To do
Your output must match the records exactly, line for line.

*** Information given ***

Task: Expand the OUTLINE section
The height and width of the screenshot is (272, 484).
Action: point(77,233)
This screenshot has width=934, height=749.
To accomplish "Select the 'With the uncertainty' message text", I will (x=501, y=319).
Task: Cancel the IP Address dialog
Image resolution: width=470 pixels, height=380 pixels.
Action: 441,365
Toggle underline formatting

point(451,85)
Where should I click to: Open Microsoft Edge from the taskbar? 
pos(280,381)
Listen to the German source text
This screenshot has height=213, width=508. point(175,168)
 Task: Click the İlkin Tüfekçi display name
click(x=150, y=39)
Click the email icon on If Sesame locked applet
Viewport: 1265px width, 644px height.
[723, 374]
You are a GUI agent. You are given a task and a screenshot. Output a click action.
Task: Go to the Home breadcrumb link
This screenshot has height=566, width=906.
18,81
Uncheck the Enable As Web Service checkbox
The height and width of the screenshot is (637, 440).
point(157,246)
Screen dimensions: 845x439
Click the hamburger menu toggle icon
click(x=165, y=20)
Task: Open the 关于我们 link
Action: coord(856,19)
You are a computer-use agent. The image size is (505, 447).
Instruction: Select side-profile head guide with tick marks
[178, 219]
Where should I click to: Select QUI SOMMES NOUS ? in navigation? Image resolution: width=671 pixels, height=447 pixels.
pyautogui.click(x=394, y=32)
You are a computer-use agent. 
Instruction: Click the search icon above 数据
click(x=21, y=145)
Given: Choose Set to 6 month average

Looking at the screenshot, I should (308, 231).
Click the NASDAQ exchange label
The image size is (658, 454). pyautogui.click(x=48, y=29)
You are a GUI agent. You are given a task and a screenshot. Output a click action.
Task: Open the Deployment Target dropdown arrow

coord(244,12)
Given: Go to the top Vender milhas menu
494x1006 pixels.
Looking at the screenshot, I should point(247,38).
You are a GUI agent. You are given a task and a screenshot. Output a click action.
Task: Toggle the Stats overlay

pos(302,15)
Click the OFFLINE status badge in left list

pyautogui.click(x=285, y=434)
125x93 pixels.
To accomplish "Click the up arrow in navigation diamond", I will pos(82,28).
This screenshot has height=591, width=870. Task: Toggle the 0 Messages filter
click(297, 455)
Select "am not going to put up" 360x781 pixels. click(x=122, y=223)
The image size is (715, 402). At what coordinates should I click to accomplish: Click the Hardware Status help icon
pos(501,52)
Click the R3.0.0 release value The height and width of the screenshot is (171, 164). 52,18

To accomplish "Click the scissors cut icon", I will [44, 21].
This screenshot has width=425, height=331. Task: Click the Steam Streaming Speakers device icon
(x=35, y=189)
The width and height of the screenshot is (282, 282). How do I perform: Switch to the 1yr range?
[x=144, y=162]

*** End of Information given ***

Answer section
Task: Expand the OUTLINE section
The height and width of the screenshot is (272, 484).
Action: point(77,233)
This screenshot has width=934, height=749.
To accomplish "Select the 'With the uncertainty' message text", I will (x=501, y=319).
Task: Cancel the IP Address dialog
Image resolution: width=470 pixels, height=380 pixels.
Action: 441,365
Toggle underline formatting

point(451,85)
Where should I click to: Open Microsoft Edge from the taskbar? 
pos(280,381)
Listen to the German source text
This screenshot has height=213, width=508. point(175,168)
 Task: Click the İlkin Tüfekçi display name
click(x=150, y=39)
Click the email icon on If Sesame locked applet
Viewport: 1265px width, 644px height.
[723, 374]
You are a GUI agent. You are given a task and a screenshot. Output a click action.
Task: Go to the Home breadcrumb link
This screenshot has height=566, width=906.
18,81
Uncheck the Enable As Web Service checkbox
The height and width of the screenshot is (637, 440).
point(157,246)
Screen dimensions: 845x439
Click the hamburger menu toggle icon
click(x=165, y=20)
Task: Open the 关于我们 link
Action: coord(856,19)
You are a computer-use agent. The image size is (505, 447).
Instruction: Select side-profile head guide with tick marks
[178, 219]
Where should I click to: Select QUI SOMMES NOUS ? in navigation? Image resolution: width=671 pixels, height=447 pixels.
pyautogui.click(x=394, y=32)
You are a computer-use agent. 
Instruction: Click the search icon above 数据
click(x=21, y=145)
Given: Choose Set to 6 month average

Looking at the screenshot, I should (308, 231).
Click the NASDAQ exchange label
The image size is (658, 454). pyautogui.click(x=48, y=29)
You are a GUI agent. You are given a task and a screenshot. Output a click action.
Task: Open the Deployment Target dropdown arrow

coord(244,12)
Given: Go to the top Vender milhas menu
494x1006 pixels.
Looking at the screenshot, I should point(247,38).
You are a GUI agent. You are given a task and a screenshot. Output a click action.
Task: Toggle the Stats overlay

pos(302,15)
Click the OFFLINE status badge in left list

pyautogui.click(x=285, y=434)
125x93 pixels.
To accomplish "Click the up arrow in navigation diamond", I will pos(82,28).
This screenshot has height=591, width=870. Task: Toggle the 0 Messages filter
click(297, 455)
Select "am not going to put up" 360x781 pixels. click(x=122, y=223)
The image size is (715, 402). At what coordinates should I click to accomplish: Click the Hardware Status help icon
pos(501,52)
Click the R3.0.0 release value The height and width of the screenshot is (171, 164). 52,18

To accomplish "Click the scissors cut icon", I will [44, 21].
This screenshot has width=425, height=331. Task: Click the Steam Streaming Speakers device icon
(x=35, y=189)
The width and height of the screenshot is (282, 282). How do I perform: Switch to the 1yr range?
[x=144, y=162]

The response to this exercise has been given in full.